■ **GIVEN TEXT**:
>> Begin

What it’s like to give a Welsh language class to 7 million people

13 Mar 2019 17 minute read
Jeremy Vine (left) and Aran Jones (right)

Aran Jones, Say Something in Welsh

It’s been a strange, topsy-turvy few weeks in our usually peaceful world of running an online Welsh course – and a few weeks ago, I found myself on a train from Bangor to London, knowing that I had less than 24 hours before I’d have to try and teach some Welsh to Jeremy Vine live on Radio 2.

I was regretting having Googled the audience figures – they’d been 7.42 million at some point last year.

I was tweeting from time to time on the train, looking for some company, a little normality to keep my mind off the panic-inducing thought of sorry-HOW-many-million people listening to me. Or being-able-to-hear-me, at least.

It was working quite well, until I got a private message from Jeremy:

“Regarding tomorrow … you know I do a show on Channel 5 in the morning? You’d be welcome to come see … sit in audience … I can say hello to you and can wish the audience Happy St David’s Day! But it will spoil your lie-in (it means being at ITN from 0800 to 1030; they are at Gray’s Inn Road).”

My first thought was: the horror. Getting up at WHAT time in the morning? I’m a naturally lazy person – saying hello to people is all well and good, but it’s more of an afternoon pastime if you ask me.

But then my brain started working, and it put Channel 5 and ITV together and said ALERT: THAT IS A TELEVISION THING.

So I said yes (well, I may have grumbled a bit first, like an ungrateful teenager) and sat back to focus on a new challenge – not thinking about a radio audience of 7.42 million, AND not thinking about being anywhere near a television camera.

Still, I thought, at least he’s just going to say hello to me, and I can nod back, looking calm, and maybe even debonair – no, okay, let’s just go for calm – as if it’s all normal.

>> End

■ **REQUIRED ACTIONS**:
[1] Answer these from the account of teaching Welsh on Radio 2:
(a) What audience figure had the Radio 2 show reached at some point last year?
(b) Between which two places was the writer traveling by train?
(c) During what hours would the writer need to be at ITN for the Channel 5 show?
[2] Extend the account of teaching Welsh on Radio 2 from the point where it stops.

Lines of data
>> Begin

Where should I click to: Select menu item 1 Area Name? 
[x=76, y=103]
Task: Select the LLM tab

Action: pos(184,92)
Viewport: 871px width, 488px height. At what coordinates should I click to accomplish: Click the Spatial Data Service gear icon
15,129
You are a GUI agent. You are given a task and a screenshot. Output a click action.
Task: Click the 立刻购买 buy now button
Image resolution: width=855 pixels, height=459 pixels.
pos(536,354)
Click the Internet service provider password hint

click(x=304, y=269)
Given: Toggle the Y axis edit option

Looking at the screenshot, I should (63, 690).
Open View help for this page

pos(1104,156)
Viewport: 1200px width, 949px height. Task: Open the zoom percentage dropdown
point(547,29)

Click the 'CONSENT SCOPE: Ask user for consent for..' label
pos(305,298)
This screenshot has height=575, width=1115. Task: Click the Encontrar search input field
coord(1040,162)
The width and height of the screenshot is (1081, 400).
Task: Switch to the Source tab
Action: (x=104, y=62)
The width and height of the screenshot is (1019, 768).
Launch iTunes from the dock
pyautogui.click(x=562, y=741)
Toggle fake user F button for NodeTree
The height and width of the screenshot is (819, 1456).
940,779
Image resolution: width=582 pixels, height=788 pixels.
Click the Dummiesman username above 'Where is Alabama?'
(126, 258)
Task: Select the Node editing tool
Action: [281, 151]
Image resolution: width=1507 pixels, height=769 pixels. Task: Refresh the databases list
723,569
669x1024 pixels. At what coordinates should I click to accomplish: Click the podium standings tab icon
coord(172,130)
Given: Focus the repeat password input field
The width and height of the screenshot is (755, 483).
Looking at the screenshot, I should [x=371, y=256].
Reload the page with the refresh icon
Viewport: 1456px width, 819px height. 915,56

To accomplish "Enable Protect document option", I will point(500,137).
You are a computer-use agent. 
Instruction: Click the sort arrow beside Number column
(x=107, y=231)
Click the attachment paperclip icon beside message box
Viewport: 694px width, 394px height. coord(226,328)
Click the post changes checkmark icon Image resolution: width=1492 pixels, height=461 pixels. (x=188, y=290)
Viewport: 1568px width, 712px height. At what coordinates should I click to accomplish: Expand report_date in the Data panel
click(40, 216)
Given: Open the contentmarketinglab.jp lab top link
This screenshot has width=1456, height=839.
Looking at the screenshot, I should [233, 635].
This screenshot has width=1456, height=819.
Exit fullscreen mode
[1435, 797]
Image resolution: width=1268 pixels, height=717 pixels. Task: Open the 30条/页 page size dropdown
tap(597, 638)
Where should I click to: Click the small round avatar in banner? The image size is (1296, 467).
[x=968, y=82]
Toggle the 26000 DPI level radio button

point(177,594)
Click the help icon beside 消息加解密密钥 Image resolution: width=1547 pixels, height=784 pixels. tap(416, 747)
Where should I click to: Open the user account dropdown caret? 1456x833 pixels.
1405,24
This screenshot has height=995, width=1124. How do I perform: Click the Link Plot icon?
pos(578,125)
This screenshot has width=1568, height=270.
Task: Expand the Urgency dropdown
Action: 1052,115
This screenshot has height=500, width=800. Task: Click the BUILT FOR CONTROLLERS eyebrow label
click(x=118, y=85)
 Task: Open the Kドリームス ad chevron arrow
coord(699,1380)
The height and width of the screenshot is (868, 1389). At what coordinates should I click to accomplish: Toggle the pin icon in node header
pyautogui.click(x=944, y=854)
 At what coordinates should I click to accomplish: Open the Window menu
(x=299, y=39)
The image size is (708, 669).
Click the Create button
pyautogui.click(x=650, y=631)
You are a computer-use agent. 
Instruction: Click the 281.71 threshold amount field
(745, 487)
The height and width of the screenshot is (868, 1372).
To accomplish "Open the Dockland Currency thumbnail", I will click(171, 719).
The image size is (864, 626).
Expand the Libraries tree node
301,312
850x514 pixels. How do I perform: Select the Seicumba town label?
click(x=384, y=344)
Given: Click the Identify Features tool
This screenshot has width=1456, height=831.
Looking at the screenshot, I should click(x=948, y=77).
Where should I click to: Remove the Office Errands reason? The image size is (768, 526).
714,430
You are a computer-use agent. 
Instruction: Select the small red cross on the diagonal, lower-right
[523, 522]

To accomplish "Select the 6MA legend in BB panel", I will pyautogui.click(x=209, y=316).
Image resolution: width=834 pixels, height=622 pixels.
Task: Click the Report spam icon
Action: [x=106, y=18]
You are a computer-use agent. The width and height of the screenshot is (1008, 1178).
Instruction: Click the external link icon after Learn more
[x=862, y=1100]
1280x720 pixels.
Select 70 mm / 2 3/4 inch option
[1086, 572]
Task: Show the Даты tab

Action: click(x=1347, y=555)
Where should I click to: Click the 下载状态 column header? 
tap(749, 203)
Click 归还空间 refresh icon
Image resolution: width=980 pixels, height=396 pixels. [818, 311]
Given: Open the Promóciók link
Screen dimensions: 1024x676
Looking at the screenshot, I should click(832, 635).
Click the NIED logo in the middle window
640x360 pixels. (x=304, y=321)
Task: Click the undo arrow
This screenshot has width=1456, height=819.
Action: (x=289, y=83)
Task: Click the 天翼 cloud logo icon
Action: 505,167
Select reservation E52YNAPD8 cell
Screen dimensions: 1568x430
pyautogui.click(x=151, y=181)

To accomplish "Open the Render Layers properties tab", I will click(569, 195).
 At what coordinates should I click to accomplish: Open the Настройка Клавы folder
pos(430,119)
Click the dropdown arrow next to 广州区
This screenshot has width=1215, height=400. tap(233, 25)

>> End

■ **RESULTS BY TASK**:
[1]
(a) 7.42 million
(b) From Bangor to London
(c) From 0800 to 1030

[2]
Damn it, I should have had a haircut, said my brain.

It would have been a fretful evening, if it hadn’t been for Kate and the London Welsh Centre in Gray’s Inn Road. When I asked on Facebook if there was anything interesting going on in London (I mean, it’s not Caernarfon, after all – I didn’t know if they had anything like the Galeri, or the Black Boy), Kate offered to buy me a drink in the Centre.

And that turned into the whole of the evening – meeting a range of different learners, and Rhiannon behind the bar who was a third generation Londoner but spoke Welsh that sounded as if she’d just stepped off the train from Llanelli, and Ceri Wyn the Chief Exec at the Centre – just such a warm welcome from everyone, I didn’t have time to worry.

In fact, by the time I left to walk back to my AirBnB I was worrying so very little that I didn’t even settle my bar tab, and left my credit card there as well.

As Catrin said, not really fit to be out on my own.

I was back at the AirBnB a bit before 11, knowing that I had to set the alarm for ten to 7 in the morning to leave time to walk back to Gray’s Inn Road – so of course I went straight to bed.

And my brain refused to come with me. My brain wanted to practise every possible combination of words it might need the following day, it wanted to double-check how exactly we had ended up in this situation, and it STILL wanted to do something about that haircut.

Eventually, reluctantly, it decided to join me in sleep sometime after one in the morning – and just to be on the safe side, it thought it should get me up at about a quarter to six.

It’s not the best of brains, to be honest, and I am now actively looking for a replacement.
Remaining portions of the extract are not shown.